#### Requirement:
The answer consists of the lines from the line holding "Nintendo Switch (696, 145)" through the last line of the entries, retyped exactly, and nothing else. No pictures belong in it.

========================================================================

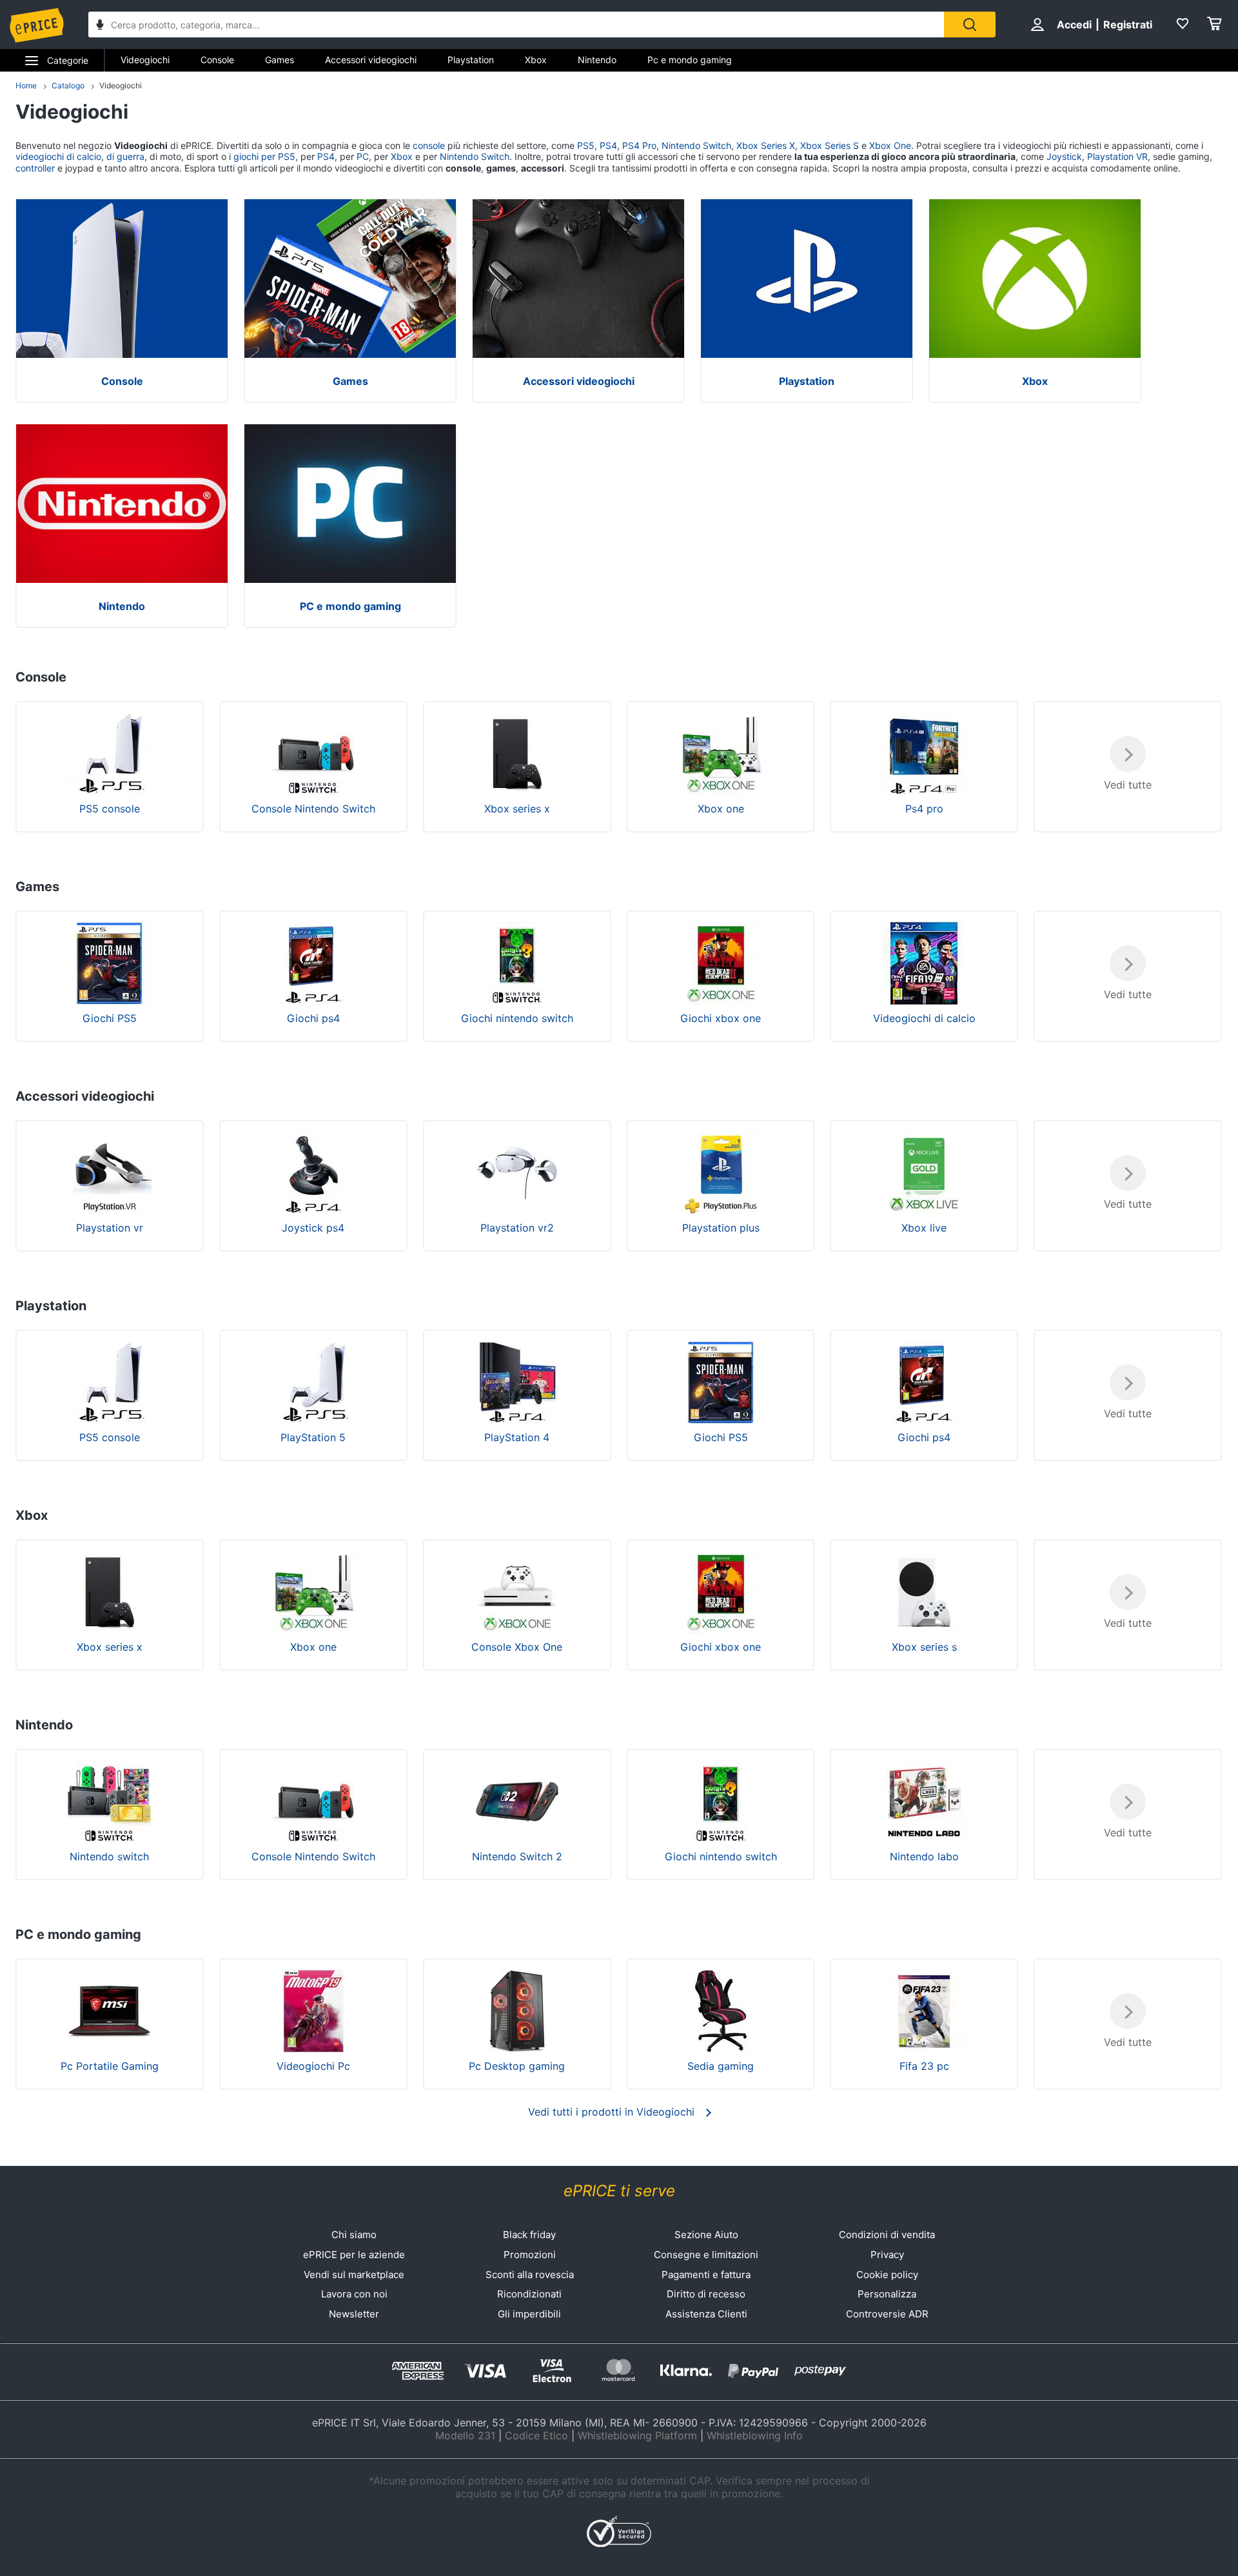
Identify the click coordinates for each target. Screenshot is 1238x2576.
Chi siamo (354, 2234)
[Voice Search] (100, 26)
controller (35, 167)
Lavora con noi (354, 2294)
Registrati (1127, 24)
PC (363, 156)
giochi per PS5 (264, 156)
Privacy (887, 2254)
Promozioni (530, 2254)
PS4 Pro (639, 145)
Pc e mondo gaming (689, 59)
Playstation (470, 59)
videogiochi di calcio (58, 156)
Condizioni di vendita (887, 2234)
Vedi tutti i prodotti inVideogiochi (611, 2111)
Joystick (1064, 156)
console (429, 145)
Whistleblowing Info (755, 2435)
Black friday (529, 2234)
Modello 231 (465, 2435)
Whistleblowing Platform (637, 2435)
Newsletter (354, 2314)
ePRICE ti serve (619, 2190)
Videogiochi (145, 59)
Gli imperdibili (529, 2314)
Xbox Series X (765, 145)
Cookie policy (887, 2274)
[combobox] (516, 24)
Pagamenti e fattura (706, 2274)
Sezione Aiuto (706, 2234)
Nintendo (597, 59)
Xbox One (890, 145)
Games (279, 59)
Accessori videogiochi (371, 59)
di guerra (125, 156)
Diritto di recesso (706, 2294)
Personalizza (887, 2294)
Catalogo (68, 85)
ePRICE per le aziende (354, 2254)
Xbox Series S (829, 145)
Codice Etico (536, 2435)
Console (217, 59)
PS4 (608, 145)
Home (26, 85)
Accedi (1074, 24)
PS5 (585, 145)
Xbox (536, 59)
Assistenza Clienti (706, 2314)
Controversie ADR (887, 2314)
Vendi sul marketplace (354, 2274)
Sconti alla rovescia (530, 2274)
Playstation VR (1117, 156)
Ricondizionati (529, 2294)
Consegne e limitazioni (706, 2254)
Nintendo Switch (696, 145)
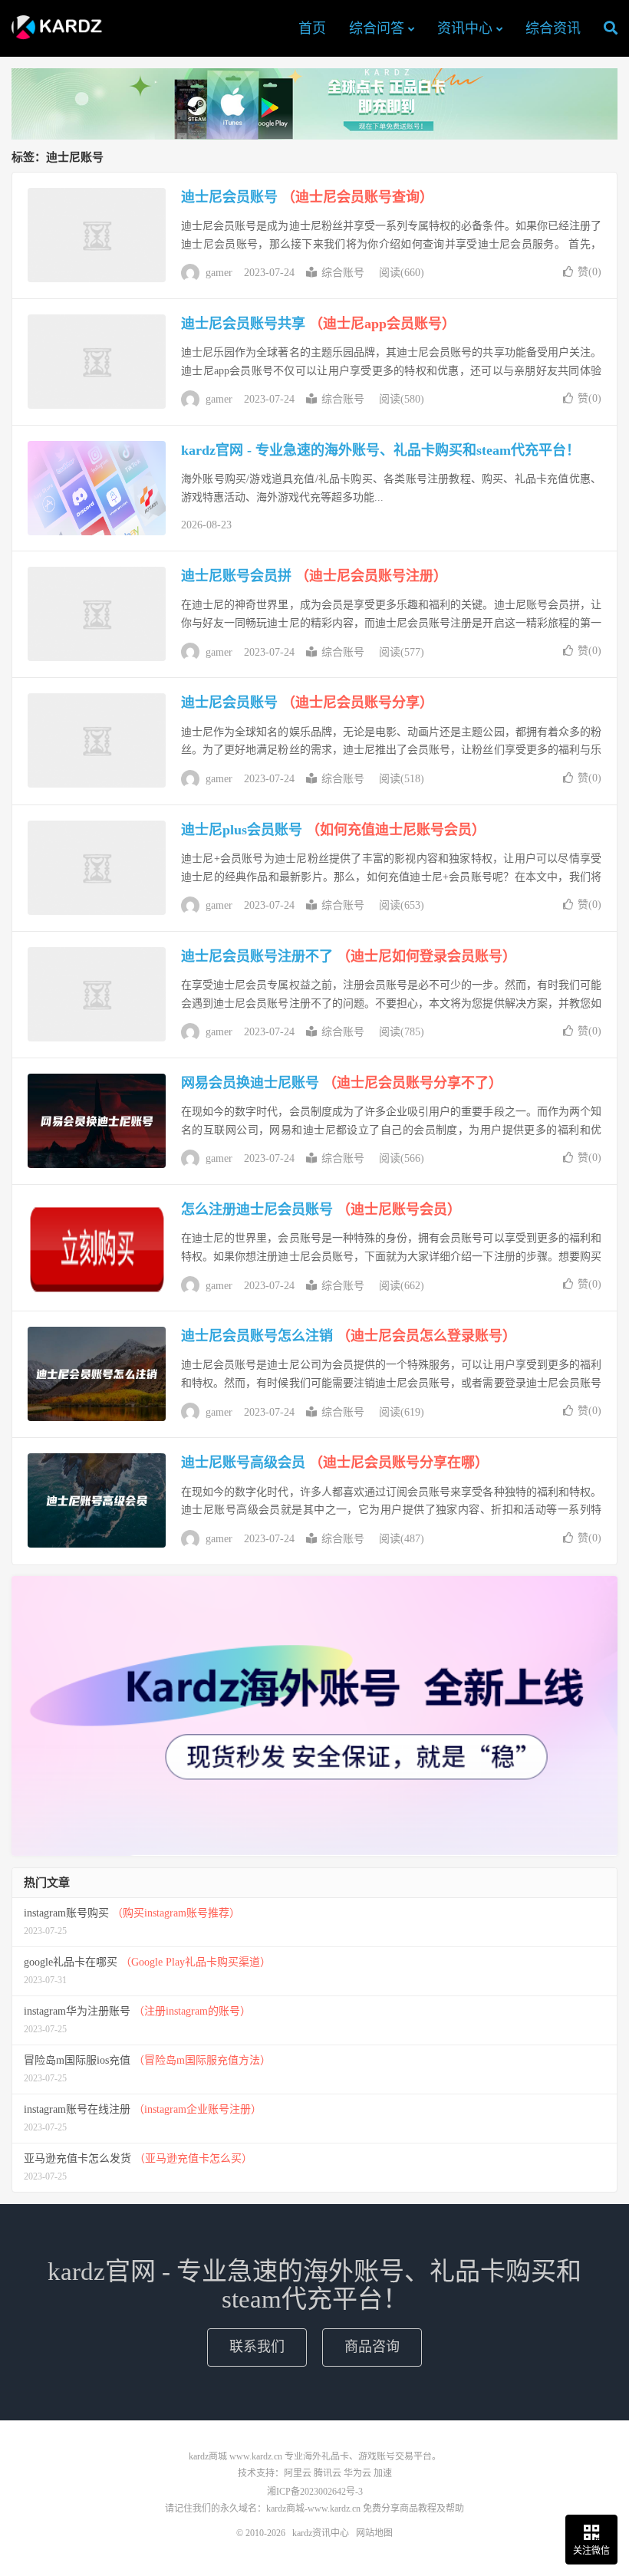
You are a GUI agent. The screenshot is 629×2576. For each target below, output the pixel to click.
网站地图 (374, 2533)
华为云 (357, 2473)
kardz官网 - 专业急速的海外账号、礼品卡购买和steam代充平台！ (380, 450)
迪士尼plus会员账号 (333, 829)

========================================================================

#### Written response:
Nintendo Switch (696, 145)
You are a GUI agent. The screenshot is 629×2576. For each target below, output the pixel to click.
网站地图 (374, 2533)
华为云 (357, 2473)
kardz官网 - 专业急速的海外账号、礼品卡购买和steam代充平台！ (380, 450)
迪士尼plus会员账号 (333, 829)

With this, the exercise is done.